— WORK TO BE COMPLETED —
Retype the listing lines exactly, starting with the line that contains "Image resolution: width=1448" and going on through the line that contains "point(223,41)", with both of those lines included.

— LISTED ENTRIES —
▼
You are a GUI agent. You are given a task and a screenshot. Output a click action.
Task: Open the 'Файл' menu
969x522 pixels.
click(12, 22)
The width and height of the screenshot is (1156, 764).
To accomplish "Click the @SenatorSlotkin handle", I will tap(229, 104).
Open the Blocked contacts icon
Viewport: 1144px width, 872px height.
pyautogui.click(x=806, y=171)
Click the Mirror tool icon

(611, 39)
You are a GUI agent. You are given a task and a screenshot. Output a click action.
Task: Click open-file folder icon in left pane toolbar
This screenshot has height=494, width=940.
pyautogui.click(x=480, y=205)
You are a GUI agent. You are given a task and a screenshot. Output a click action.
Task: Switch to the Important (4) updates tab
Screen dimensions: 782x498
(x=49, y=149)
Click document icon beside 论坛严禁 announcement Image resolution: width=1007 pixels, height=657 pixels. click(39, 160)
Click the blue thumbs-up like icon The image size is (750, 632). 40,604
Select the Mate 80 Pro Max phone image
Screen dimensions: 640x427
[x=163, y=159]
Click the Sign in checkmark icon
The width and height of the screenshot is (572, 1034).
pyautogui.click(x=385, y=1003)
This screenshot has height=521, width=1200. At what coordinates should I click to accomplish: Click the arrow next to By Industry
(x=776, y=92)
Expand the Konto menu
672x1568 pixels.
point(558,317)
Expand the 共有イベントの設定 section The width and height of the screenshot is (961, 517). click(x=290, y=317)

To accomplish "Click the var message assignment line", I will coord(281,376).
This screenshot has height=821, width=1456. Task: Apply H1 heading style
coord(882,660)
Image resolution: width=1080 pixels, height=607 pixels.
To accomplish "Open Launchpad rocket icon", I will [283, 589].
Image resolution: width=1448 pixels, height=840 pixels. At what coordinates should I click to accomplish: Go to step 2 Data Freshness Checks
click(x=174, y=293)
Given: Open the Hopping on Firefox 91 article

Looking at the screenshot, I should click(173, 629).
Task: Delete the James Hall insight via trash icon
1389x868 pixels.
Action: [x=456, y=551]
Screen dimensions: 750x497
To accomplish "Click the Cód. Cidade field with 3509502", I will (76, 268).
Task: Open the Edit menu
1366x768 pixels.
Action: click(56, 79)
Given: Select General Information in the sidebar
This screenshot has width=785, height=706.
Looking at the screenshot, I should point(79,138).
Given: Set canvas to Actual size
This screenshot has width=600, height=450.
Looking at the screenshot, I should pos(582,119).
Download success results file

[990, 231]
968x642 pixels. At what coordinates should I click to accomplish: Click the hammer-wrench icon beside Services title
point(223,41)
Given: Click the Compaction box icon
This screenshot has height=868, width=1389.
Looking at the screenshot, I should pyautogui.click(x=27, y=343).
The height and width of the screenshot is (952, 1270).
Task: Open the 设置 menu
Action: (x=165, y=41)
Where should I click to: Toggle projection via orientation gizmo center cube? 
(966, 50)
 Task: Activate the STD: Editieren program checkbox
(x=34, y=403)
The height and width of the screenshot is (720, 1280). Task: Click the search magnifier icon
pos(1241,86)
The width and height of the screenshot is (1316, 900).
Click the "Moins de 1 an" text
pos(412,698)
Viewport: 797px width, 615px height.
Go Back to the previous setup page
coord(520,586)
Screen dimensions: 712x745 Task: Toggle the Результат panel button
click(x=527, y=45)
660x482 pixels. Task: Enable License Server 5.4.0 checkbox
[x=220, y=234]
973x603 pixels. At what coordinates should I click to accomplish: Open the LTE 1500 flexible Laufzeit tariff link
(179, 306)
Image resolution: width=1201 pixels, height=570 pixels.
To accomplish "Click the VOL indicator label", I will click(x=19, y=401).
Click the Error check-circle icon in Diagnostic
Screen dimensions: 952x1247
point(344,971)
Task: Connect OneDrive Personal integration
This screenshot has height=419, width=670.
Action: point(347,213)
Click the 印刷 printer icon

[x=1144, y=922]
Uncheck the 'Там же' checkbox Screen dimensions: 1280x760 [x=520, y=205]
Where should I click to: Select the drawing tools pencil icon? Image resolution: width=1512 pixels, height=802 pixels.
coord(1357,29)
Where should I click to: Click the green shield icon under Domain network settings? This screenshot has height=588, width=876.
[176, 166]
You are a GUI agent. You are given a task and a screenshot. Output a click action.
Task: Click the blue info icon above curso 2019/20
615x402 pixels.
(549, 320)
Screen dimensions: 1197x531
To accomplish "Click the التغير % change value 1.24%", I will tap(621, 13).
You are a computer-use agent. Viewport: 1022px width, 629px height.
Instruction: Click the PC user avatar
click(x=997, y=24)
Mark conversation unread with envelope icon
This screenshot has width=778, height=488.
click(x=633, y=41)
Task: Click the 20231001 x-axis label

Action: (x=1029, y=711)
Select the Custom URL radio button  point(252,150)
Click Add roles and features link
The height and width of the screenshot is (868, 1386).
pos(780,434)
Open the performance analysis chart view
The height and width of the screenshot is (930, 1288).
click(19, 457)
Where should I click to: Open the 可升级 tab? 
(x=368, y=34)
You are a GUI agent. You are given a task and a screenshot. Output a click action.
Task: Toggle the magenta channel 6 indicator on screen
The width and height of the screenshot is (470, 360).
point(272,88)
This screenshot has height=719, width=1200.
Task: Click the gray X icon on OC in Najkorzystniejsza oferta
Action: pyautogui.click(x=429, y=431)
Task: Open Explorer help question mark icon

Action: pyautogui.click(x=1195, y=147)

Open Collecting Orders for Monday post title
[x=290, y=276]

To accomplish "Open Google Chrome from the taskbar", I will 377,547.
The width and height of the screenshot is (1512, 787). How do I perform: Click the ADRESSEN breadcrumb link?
▲
— TASK OUTPUT —
Image resolution: width=1448 pixels, height=840 pixels. At what coordinates should I click to accomplish: Go to step 2 Data Freshness Checks
click(x=174, y=293)
Given: Open the Hopping on Firefox 91 article

Looking at the screenshot, I should click(173, 629).
Task: Delete the James Hall insight via trash icon
1389x868 pixels.
Action: [x=456, y=551]
Screen dimensions: 750x497
To accomplish "Click the Cód. Cidade field with 3509502", I will (76, 268).
Task: Open the Edit menu
1366x768 pixels.
Action: click(56, 79)
Given: Select General Information in the sidebar
This screenshot has width=785, height=706.
Looking at the screenshot, I should point(79,138).
Given: Set canvas to Actual size
This screenshot has width=600, height=450.
Looking at the screenshot, I should pos(582,119).
Download success results file

[990, 231]
968x642 pixels. At what coordinates should I click to accomplish: Click the hammer-wrench icon beside Services title
point(223,41)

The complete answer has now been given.